- **Work to complete**
Select, from the data, each line where "agent" occurs.

[Stored items]

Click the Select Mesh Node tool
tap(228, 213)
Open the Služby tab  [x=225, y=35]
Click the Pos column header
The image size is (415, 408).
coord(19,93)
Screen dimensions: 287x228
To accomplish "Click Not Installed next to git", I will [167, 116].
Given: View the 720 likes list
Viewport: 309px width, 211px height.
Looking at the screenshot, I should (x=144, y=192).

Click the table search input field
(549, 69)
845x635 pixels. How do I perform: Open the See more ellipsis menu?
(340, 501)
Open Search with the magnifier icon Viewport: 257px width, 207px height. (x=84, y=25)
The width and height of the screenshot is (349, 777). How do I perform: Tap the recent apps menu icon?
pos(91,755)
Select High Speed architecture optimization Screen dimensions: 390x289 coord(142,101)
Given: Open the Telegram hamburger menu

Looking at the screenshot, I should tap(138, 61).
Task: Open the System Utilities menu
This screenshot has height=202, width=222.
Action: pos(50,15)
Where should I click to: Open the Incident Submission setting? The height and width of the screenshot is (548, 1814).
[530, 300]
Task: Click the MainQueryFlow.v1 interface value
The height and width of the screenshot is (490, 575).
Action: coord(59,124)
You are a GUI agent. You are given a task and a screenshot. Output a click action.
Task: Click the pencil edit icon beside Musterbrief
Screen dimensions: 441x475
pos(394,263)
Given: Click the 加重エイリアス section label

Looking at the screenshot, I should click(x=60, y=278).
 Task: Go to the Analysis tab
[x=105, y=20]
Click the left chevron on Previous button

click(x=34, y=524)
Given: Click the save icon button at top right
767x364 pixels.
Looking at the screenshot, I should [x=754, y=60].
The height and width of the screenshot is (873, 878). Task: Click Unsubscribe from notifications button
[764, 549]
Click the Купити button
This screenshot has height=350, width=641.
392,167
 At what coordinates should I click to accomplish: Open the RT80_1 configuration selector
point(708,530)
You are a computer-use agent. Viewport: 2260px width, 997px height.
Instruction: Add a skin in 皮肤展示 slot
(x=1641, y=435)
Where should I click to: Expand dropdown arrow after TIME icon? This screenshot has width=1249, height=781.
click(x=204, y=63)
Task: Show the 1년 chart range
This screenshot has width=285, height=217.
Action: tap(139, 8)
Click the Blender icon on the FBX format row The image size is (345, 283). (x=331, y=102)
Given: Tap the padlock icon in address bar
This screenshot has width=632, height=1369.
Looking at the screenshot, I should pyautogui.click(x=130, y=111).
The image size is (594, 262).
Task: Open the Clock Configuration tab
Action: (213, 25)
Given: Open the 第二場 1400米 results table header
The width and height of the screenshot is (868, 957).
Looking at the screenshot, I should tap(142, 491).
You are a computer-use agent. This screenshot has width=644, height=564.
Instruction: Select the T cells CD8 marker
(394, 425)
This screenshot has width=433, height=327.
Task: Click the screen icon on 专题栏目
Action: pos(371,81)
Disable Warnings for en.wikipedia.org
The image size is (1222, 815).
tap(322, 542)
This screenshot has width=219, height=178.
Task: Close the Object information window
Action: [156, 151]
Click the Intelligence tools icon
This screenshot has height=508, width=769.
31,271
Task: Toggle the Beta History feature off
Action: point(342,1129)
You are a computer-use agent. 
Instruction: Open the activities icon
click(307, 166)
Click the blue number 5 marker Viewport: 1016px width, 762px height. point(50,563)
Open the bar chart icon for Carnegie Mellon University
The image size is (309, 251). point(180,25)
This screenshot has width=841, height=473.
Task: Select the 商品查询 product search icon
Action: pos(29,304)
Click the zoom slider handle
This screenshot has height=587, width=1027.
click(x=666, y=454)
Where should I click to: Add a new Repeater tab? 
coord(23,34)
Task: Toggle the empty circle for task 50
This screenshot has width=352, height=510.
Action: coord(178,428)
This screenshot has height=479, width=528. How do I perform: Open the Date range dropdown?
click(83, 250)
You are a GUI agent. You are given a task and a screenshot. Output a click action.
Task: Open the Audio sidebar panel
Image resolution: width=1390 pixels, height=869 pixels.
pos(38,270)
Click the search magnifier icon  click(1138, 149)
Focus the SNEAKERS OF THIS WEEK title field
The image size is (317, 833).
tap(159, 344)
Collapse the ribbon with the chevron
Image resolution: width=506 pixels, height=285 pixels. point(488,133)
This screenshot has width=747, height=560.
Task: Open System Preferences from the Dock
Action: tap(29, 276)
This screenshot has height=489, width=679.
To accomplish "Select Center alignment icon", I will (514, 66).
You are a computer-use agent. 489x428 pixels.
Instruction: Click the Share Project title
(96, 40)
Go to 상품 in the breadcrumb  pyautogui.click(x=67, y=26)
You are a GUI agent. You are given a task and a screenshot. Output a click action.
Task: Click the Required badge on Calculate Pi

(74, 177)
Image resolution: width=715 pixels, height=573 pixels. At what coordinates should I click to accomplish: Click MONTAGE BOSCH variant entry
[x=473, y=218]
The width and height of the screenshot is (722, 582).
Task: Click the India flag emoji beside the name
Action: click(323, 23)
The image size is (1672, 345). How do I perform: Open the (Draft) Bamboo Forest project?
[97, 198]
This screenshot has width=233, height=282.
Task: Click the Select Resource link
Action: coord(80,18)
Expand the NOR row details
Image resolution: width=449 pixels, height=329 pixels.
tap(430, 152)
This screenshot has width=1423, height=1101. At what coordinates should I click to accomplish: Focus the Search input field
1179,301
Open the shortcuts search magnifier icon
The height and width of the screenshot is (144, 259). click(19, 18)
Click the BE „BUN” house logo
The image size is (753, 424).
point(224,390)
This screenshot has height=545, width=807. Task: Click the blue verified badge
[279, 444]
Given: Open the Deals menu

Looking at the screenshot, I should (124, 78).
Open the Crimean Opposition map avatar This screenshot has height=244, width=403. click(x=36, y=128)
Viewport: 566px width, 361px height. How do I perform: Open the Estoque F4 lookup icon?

- **Answer section**
You are a GUI agent. You are given a task and a screenshot. Output a click action.
You are a computer-use agent. Viewport: 2260px width, 997px height.
You are a computer-use agent. This screenshot has width=644, height=564.
You are a computer-use agent. 
You are a GUI agent. You are given a task and a screenshot. Output a click action.
You are a computer-use agent. 489x428 pixels.
You are a GUI agent. You are given a task and a screenshot. Output a click action.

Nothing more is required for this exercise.